Ernesto Leal constituye de modo peculiar una propuesta consistente dentro de estos medios, con actitudes individuales muy definidas en sus investigaciones. Así también sucede con Lázaro Saavedra, versionando obras suyas anteriores o creando nuevas, más su proyecto “Galería Imeil”. Por parte de Fernandito Rodríguez, este se aproxima a la animación 3D desde hace unos años aún cuando continúa creando con medios más tradicionales. Walter E. Velázquez crea instalaciones empleando el “low tech” con una base mecánica, lo que también se evidencia en varias obras instalativas de William Pérez.

[7] En general el hacktivismo (un acrónimo de hacker y activismo) se entiende como el empleo no violento de herramientas digitales ilegales o legalmente ambiguas con fines principalmente políticos que promueven la libertad de expresión, los derechos humanos y la ética de la información. Los actos de hacktivismo utilizan códigos que penetran o se valen de sistemas determinados para, desde ellos o contra ellos, crear efectos similares al activismo social o la desobediencia civil.
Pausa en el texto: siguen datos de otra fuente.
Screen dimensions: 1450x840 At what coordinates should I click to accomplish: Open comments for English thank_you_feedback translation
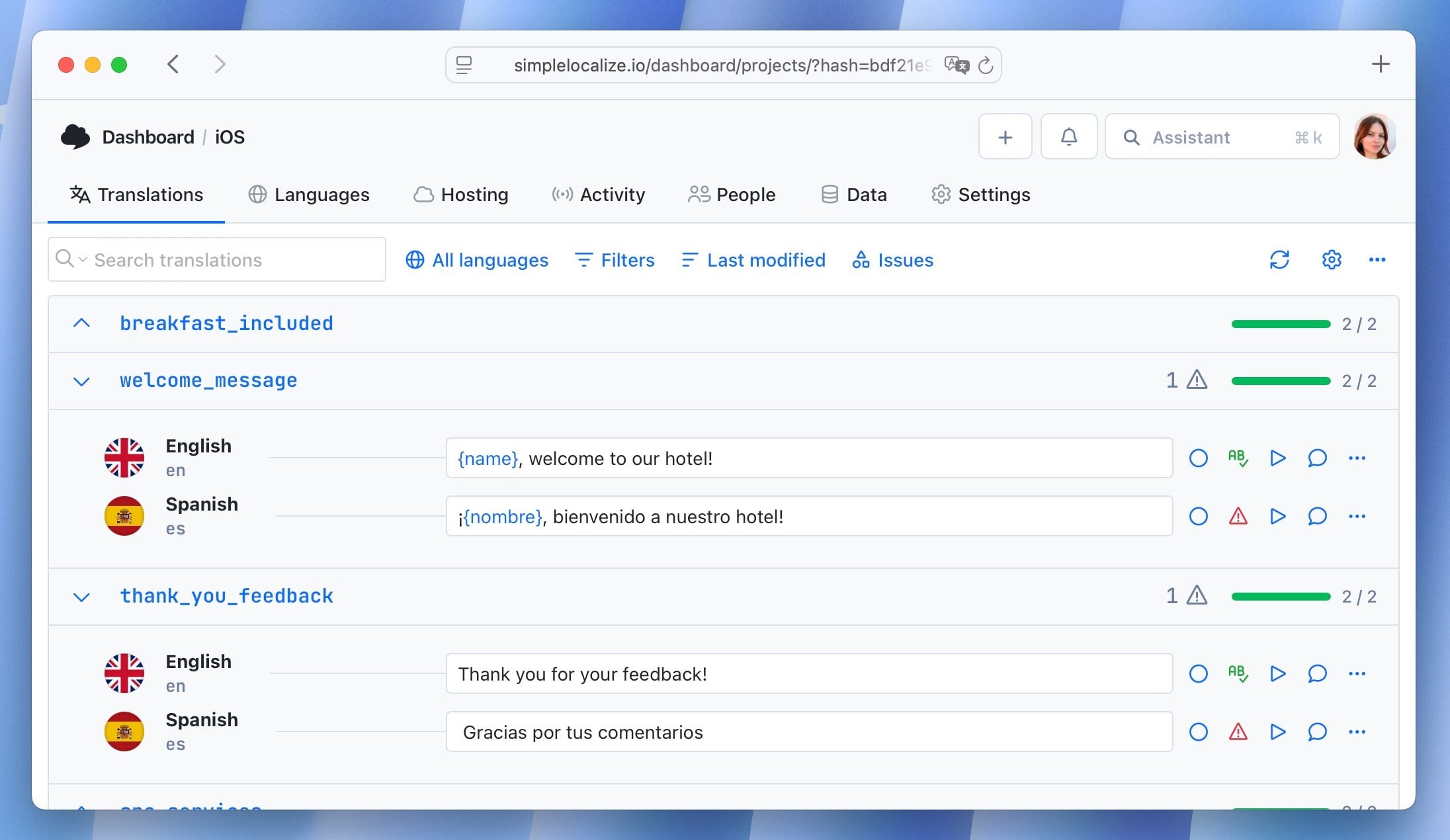tap(1317, 674)
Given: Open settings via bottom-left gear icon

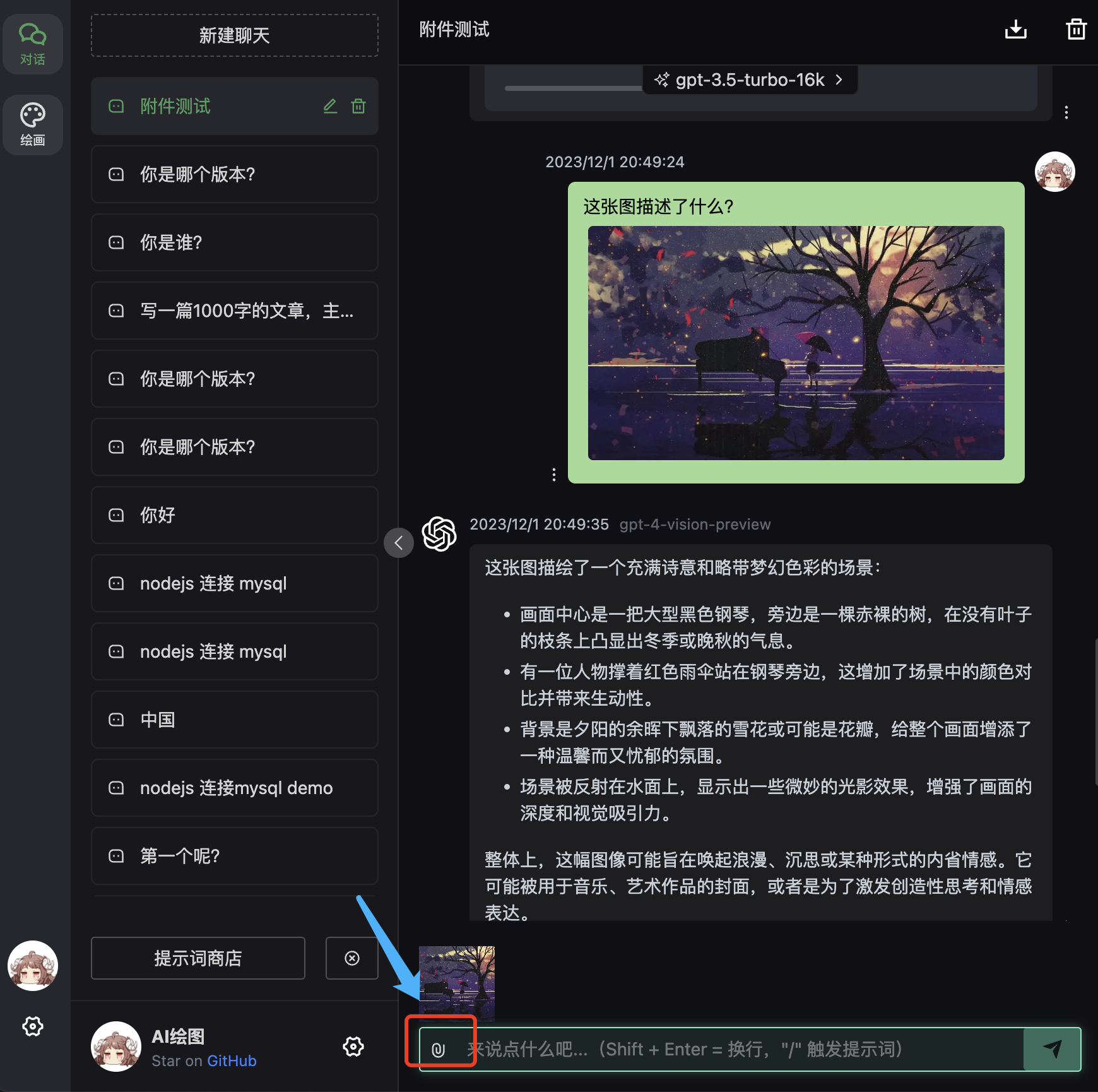Looking at the screenshot, I should pyautogui.click(x=33, y=1026).
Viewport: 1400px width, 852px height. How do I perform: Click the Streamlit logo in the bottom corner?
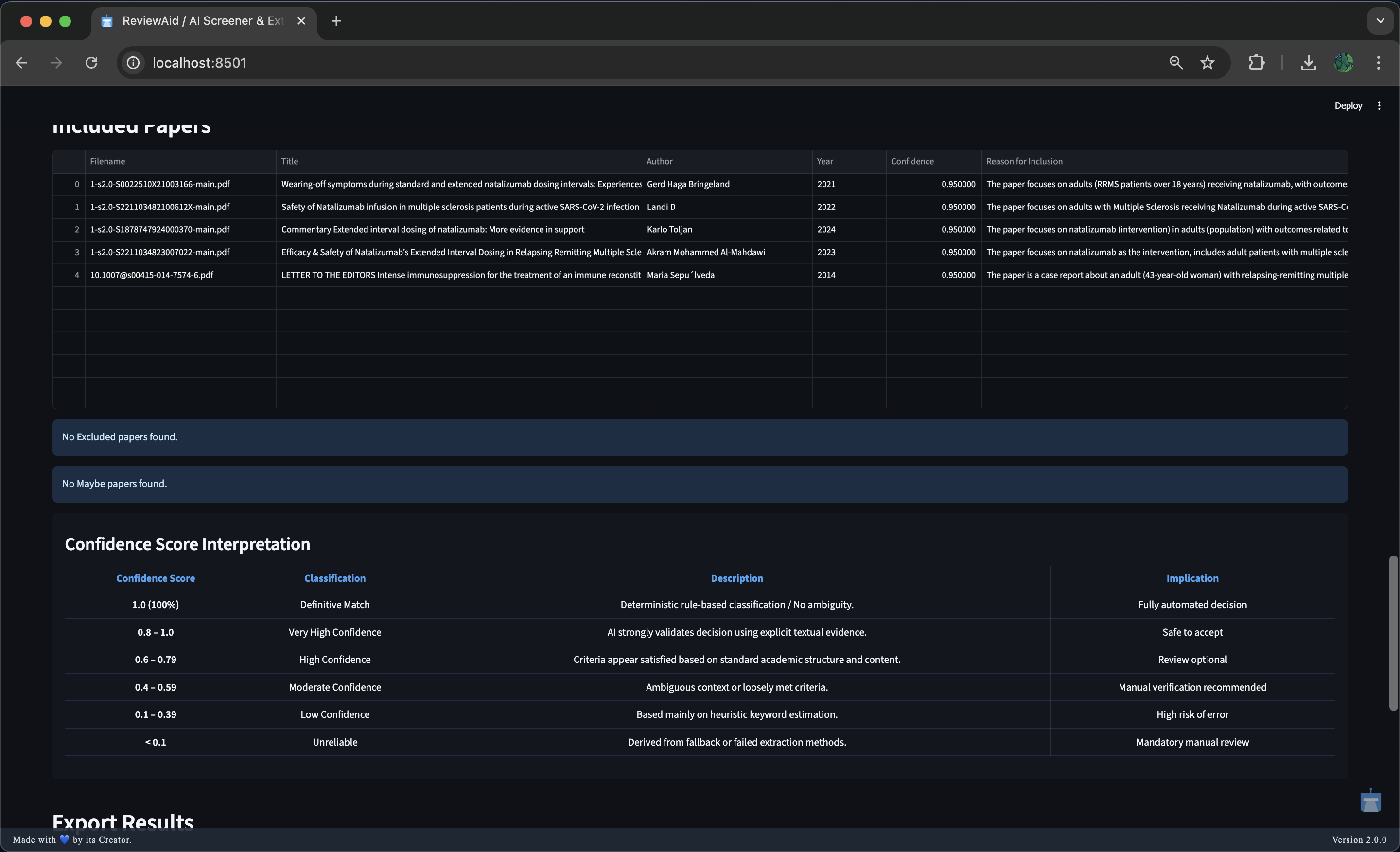click(x=1370, y=801)
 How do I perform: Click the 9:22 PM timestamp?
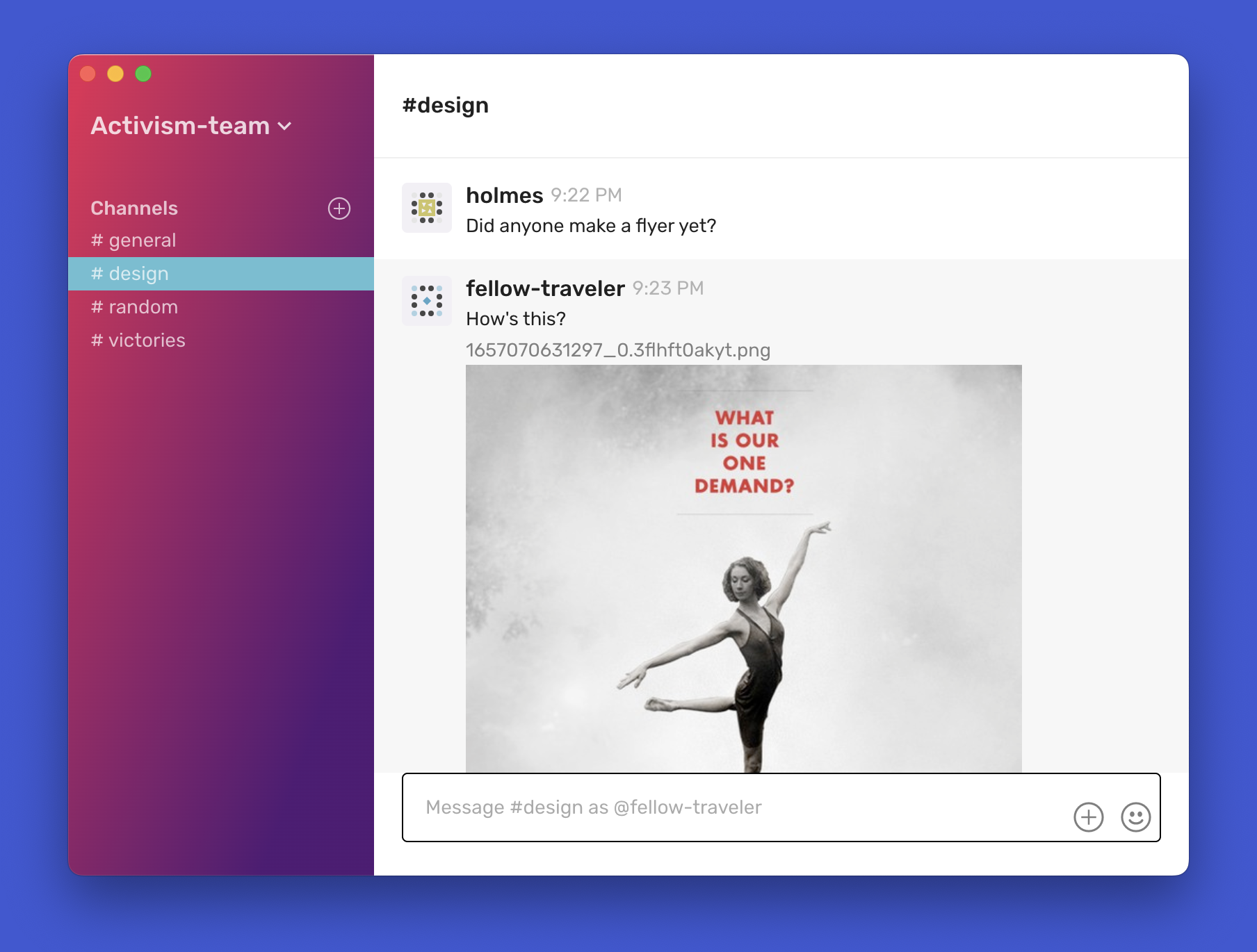point(586,195)
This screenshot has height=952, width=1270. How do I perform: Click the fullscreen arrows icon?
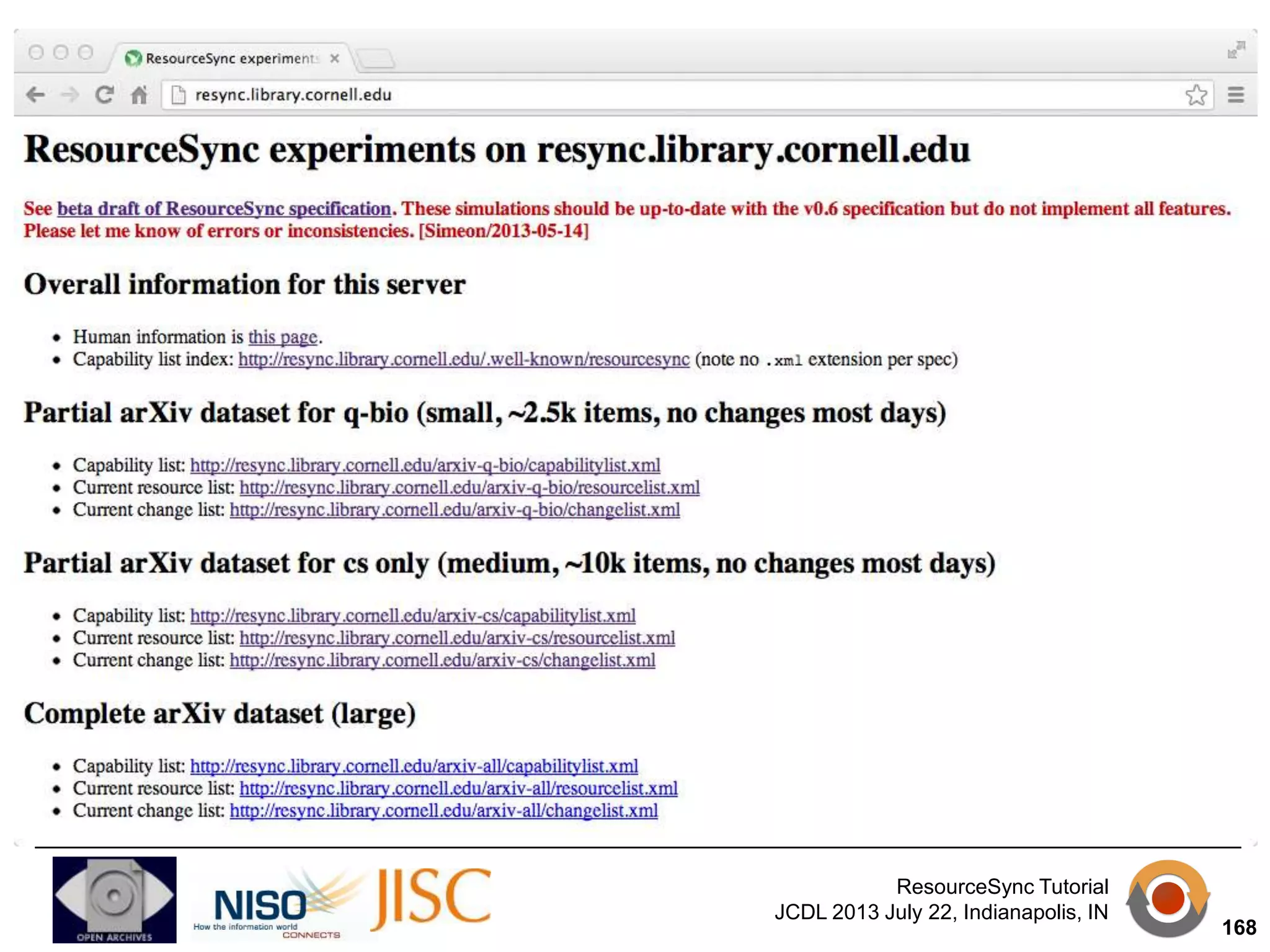click(1236, 50)
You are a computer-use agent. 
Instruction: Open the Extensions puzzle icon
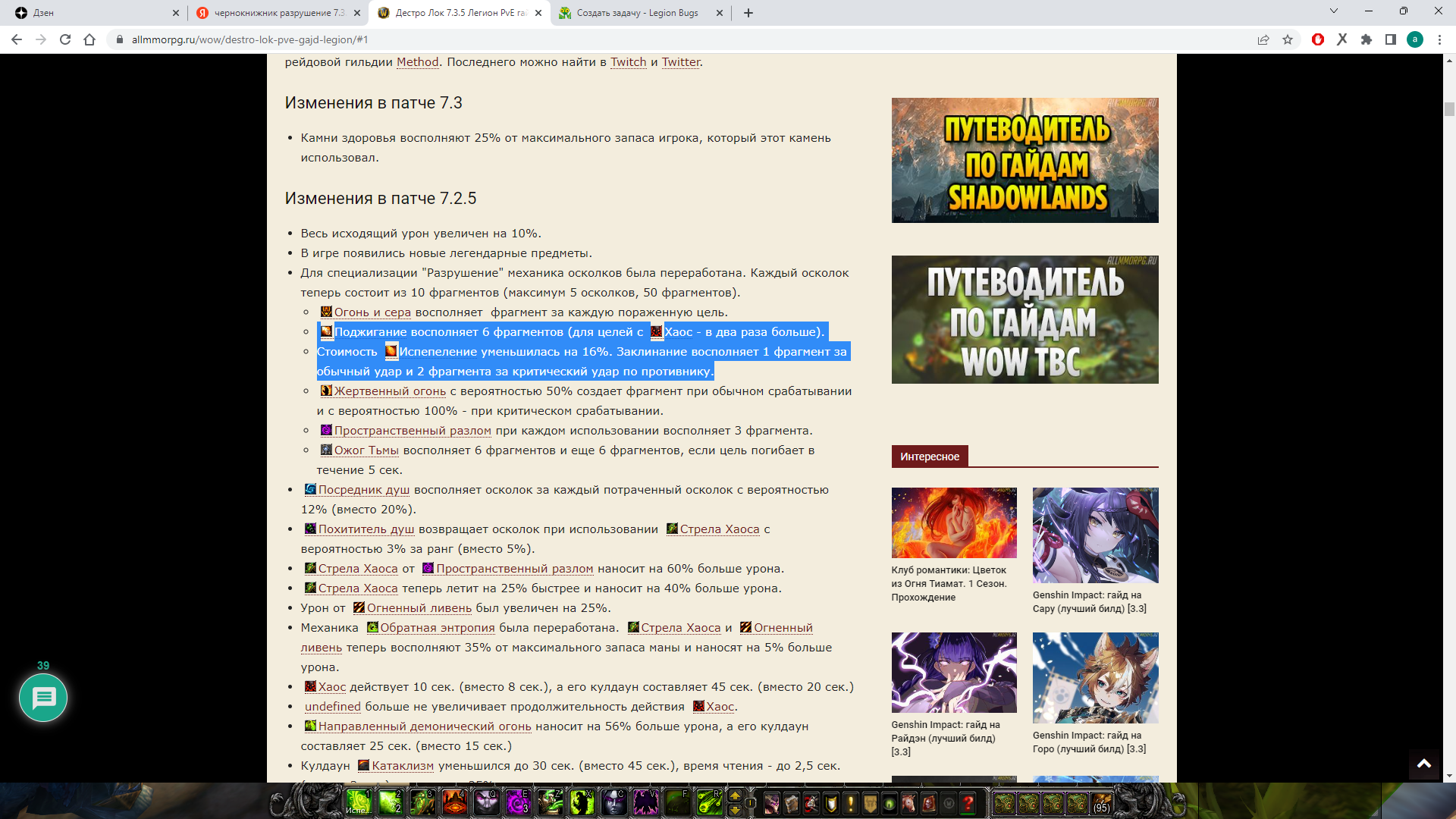pyautogui.click(x=1367, y=39)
[8] Mapeo (o Mapping en inglés): representación, en este caso visual, de las partes de un todo. Se entiende como la proyección in situ, jugando con las características de los espacios y los objetos que lo conforman, se aprovechan las cualidades del espacio para trabajar sobre él con técnicas de video en directo empleando software diseñados para ello. El resultado es un juego visual sensorial tridimensional sobre una tridimensionalidad física. Es una técnica empleada dentro del arte electrónico vinculado con la música y eventos públicos donde el VJ es el centro de creación e intervención en esos espacios.